Un couple regarde la mer au Croisic (Loire-Atlantique).
Un couple regarde la mer au Croisic (Loire-Atlantique). (ALAIN LE BOT / AFP)

Les Français sont moins heureux qu'ils ne le devraient, et cela pour des raisons culturelles, selon l'étude d'une économiste. Explications.

Les Français sont plus pessimistes que jamais sur leur avenir. En cause, la crise, le chômage, mais aussi une sorte de spleen typiquement hexagonal. C'est en tout cas ce qu'écrit le Guardian (en anglais), dimanche 24 mars : "Les Français ne peuvent s’en prendre qu’à eux-mêmes pour leur malaise." Le quotidien britannique revient sur une étude de Claudia Senik, professeure à l'Ecole d'économie de Paris. On y apprend que les Français sont moins heureux qu'ils ne le devraient, et cela pour des raisons culturelles. Explications.

Des raisons d'être heureux

Le Guardian dresse la liste de ce qui devrait rendre les Français heureux : un Etat-providence généreux, un accès universel et gratuit aux soins de santé, des hôpitaux, des écoles publiques, des universités, et surtout "une semaine de 35 heures de travail". Preuve que ces conditions de vie sont confortables, "150 000 Britanniques" ont choisi de vivre en France.

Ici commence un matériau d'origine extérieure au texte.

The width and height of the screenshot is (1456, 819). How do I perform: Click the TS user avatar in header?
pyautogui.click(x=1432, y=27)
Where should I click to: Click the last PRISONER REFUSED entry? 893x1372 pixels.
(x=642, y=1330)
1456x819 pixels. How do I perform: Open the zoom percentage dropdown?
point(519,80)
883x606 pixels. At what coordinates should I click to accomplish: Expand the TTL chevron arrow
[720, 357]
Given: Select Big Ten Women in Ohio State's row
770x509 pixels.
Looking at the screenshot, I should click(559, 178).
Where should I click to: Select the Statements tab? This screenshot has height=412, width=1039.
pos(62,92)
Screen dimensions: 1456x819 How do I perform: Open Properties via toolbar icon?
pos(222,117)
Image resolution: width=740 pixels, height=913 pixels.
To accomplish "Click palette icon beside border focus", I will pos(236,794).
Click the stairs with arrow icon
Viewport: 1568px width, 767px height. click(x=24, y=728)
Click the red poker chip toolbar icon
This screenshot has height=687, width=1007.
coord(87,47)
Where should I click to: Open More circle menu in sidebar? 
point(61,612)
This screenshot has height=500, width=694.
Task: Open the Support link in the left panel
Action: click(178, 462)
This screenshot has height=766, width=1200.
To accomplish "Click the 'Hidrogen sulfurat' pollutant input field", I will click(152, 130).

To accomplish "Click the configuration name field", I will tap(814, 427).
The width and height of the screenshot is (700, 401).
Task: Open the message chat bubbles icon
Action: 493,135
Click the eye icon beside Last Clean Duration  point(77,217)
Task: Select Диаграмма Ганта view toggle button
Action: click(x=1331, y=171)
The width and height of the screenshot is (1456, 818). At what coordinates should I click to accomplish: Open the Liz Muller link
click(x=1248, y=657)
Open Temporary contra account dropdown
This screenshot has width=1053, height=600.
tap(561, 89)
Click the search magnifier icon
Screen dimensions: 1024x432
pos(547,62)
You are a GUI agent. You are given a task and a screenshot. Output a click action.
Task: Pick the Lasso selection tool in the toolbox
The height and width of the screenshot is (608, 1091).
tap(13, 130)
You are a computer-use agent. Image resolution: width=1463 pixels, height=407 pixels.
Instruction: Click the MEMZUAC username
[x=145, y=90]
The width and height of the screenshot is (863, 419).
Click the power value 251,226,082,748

Le correspondant du Financial Times à Paris fait le même constat : "Le pays le plus visité du monde a un bon équilibre travail-vie privée, une productivité élevée, de la nourriture décente, des tas d'investissements étrangers et des trains qui arrivent à l'heure", écrit-il dans un article paru en mai 2012, au moment de la sortie de l'étude de Claudia Senik.

Et pourtant, le malheur 

Malgré cela, "les Français se sentent bien moins heureux que ne le prédirait leur indice de développement humain (IDH)", expliquait Claudia Senik dans une tribune publiée par Le Monde en octobre 2011. L'IDH prend en compte le niveau de vie, l'espérance de vie et le niveau d'éducation. Sur une échelle de bonheur de 0 à 10, la France se place en moyenne à 7,2, "une très mauvaise note". A IDH égal, les Belges enregistrent une note de 7,7 et les Danois de 8,3.

Pire, remarque le Guardian, le taux de suicide en France est le plus élevé de "la vieille Europe", à l'exception de la Finlande. Et un récent sondage a montré que les Français étaient plus pessimistes dans leurs attentes concernant l'année à venir que les Irakiens et les Afghans.

Pourquoi tant de pessimisme ?

"Le 'malheur français' ne s'étend pas aux immigrés" et "les Français vivant à l'étranger sont moins heureux que d'autres Européens vivant hors de leur pays d'origine", explique Claudia Senik dans Le MondePour l'économiste, cela suggère que le malheur des Français vient très certainement de leur mentalité et de leur culture. Elle pointe notamment du doigt notre système éducatif.

Le journaliste du Financial Times avance la même explication : en France, "les élèves français obtiennent habituellement des notes faibles, mais ce qui détermine la note exacte de chaque enfant est sa performance par rapport aux autres élèves. En bref, on fait d'eux des concurrents. Cela peut aider à expliquer le manque de confiance en eux des Français."